**Exercise instructions:**
Find the string "Bedroom" in the listing below and return each line it appears in.

**Data for processing:**
+++

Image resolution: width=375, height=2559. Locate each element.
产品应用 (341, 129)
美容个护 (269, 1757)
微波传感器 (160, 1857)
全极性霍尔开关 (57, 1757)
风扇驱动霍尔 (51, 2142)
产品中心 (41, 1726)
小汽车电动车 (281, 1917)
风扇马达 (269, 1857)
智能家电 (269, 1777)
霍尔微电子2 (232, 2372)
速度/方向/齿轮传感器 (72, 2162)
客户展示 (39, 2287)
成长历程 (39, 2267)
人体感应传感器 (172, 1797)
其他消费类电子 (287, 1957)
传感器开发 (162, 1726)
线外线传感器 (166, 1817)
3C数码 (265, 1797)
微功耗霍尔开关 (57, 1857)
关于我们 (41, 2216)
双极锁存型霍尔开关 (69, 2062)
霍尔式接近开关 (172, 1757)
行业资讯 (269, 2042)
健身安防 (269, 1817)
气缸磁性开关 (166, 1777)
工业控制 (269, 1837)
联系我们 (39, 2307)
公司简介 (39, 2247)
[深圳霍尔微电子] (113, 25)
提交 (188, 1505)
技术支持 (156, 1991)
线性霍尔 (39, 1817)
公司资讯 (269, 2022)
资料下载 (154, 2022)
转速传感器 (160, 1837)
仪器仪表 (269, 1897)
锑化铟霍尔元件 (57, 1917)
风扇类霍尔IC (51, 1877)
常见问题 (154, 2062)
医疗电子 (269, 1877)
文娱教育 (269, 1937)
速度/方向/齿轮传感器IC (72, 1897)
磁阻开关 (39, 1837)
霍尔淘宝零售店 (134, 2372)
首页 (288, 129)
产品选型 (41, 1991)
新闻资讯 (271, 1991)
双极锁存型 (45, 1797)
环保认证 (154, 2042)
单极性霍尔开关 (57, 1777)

+++

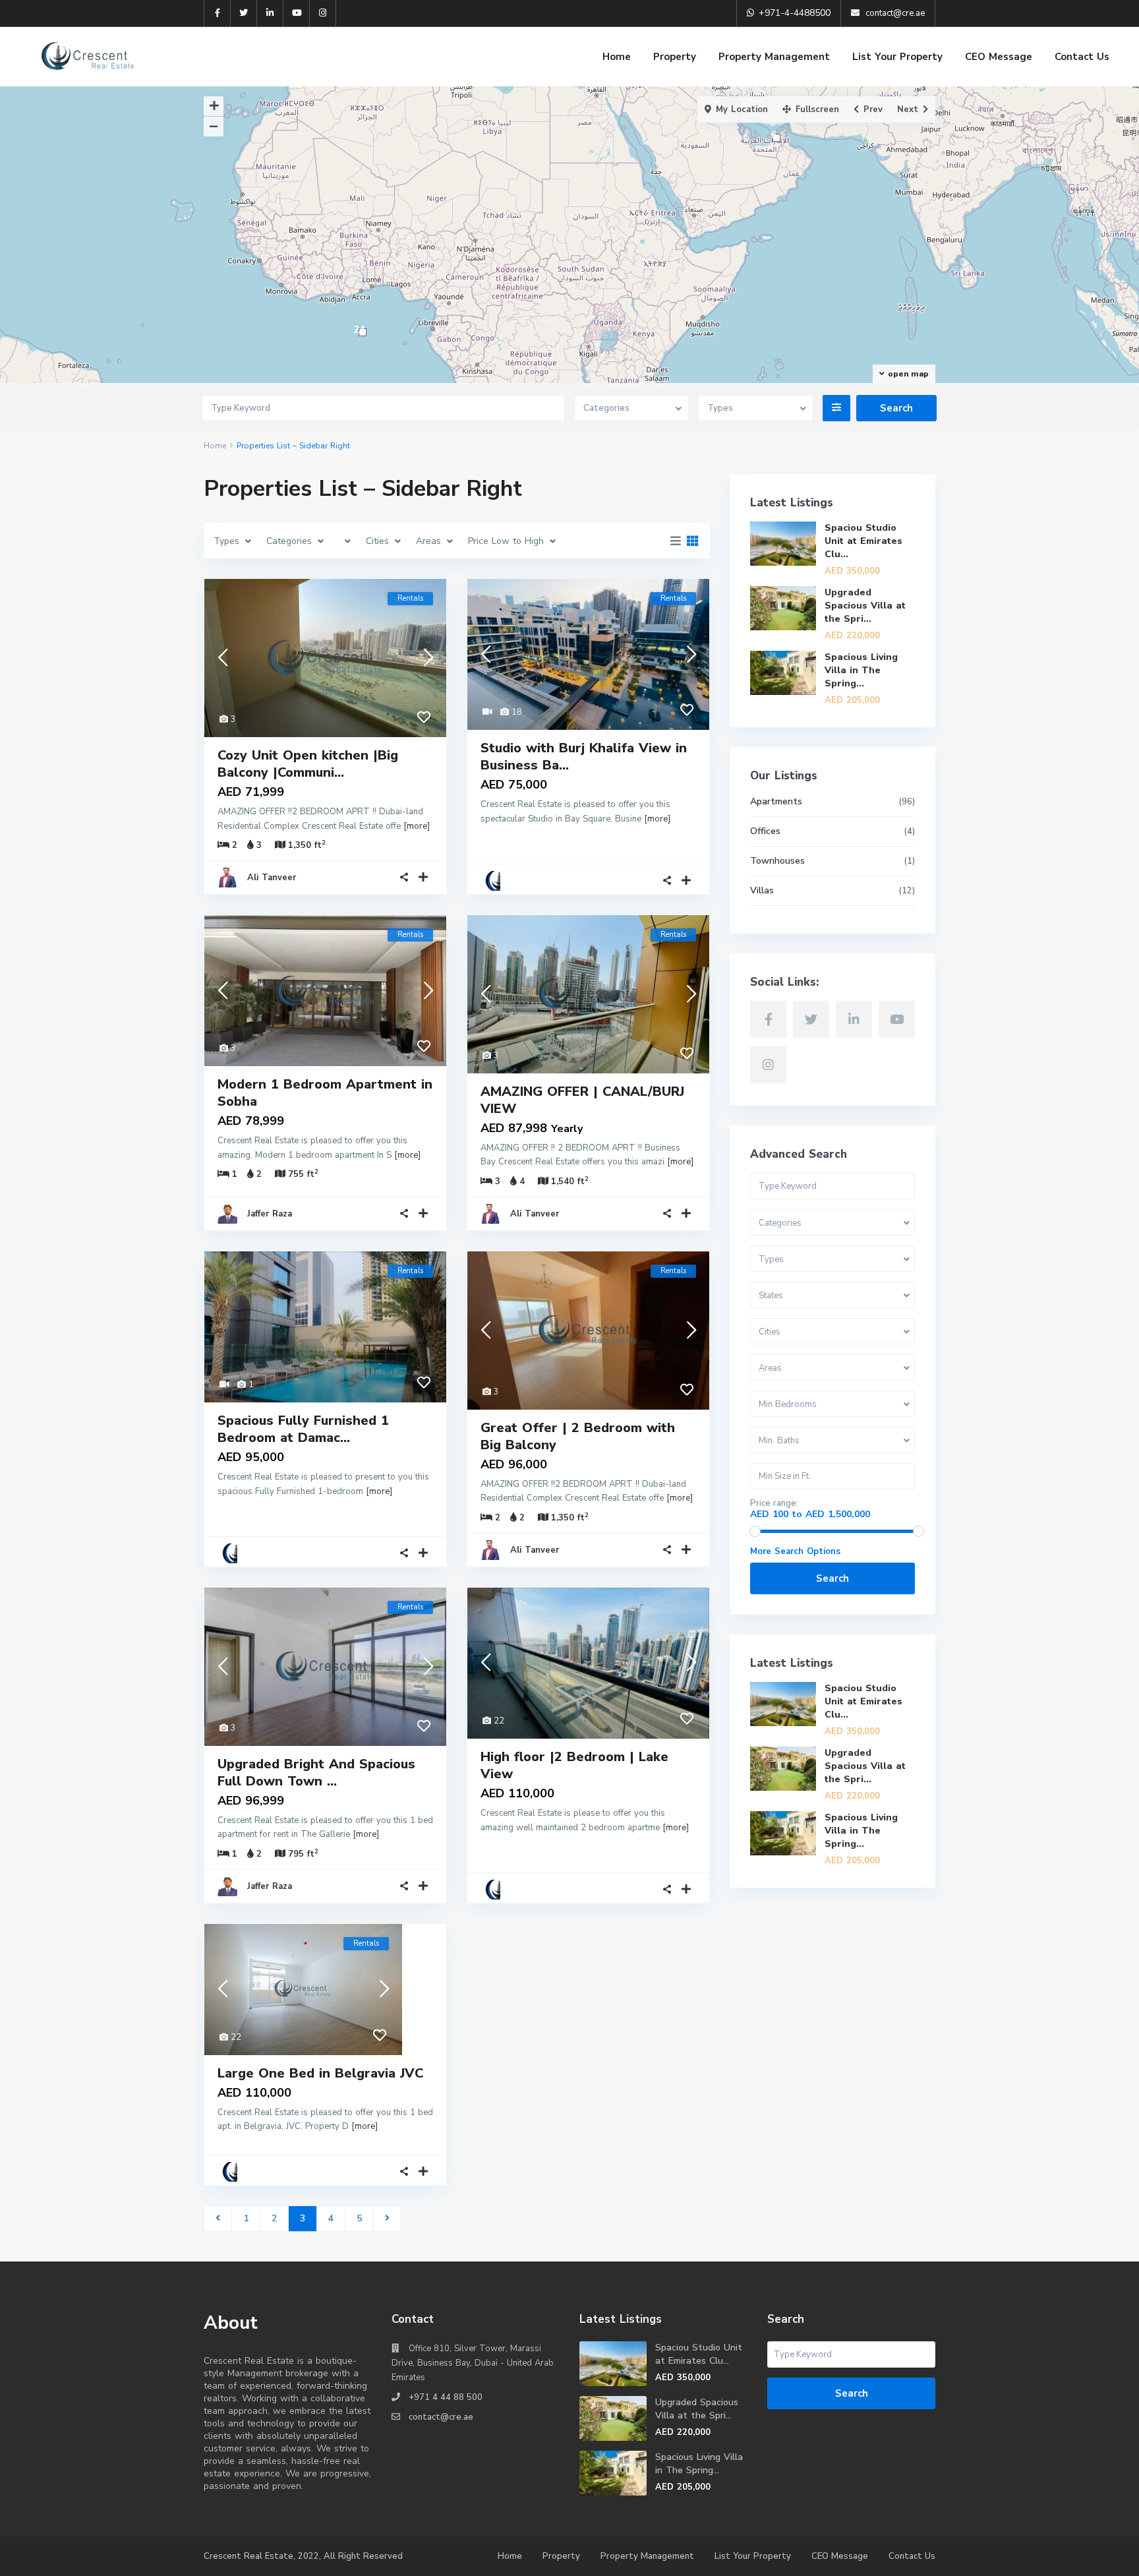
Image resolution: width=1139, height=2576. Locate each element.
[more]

+++

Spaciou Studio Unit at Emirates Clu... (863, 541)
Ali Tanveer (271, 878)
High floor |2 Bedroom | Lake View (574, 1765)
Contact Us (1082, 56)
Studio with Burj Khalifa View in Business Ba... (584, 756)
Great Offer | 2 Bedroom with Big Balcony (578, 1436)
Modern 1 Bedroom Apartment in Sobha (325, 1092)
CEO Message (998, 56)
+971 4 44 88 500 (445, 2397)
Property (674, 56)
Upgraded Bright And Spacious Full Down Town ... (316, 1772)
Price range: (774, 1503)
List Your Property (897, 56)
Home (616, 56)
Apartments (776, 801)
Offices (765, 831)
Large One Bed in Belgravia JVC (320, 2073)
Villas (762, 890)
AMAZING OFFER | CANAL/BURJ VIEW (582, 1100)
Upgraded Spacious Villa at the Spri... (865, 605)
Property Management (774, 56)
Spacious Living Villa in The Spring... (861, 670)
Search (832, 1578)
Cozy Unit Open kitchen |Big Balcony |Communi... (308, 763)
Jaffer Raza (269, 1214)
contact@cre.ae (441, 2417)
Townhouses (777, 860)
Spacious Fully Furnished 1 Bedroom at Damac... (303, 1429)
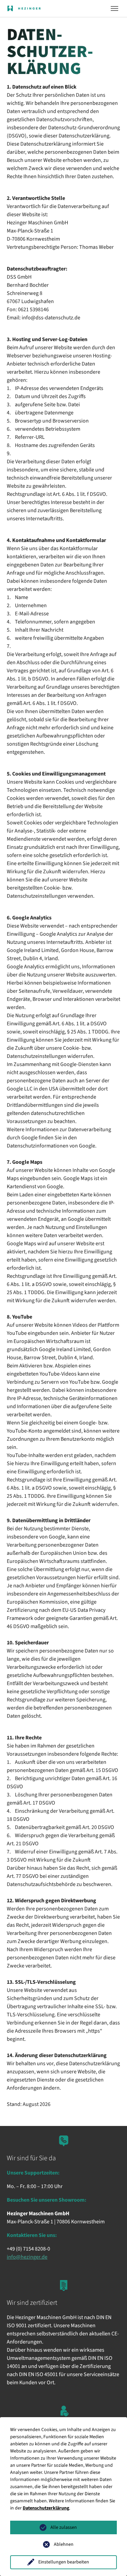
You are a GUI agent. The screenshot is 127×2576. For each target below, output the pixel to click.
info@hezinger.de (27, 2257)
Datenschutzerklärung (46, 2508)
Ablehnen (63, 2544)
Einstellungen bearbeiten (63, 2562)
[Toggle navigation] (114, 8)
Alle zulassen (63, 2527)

+++

**Final answer:**
High floor |2 Bedroom | Lake View (574, 1765)
Great Offer | 2 Bedroom with Big Balcony (578, 1436)
Modern 1 Bedroom Apartment in Sobha (325, 1092)
Spacious Fully Furnished 1 Bedroom at Damac... (303, 1429)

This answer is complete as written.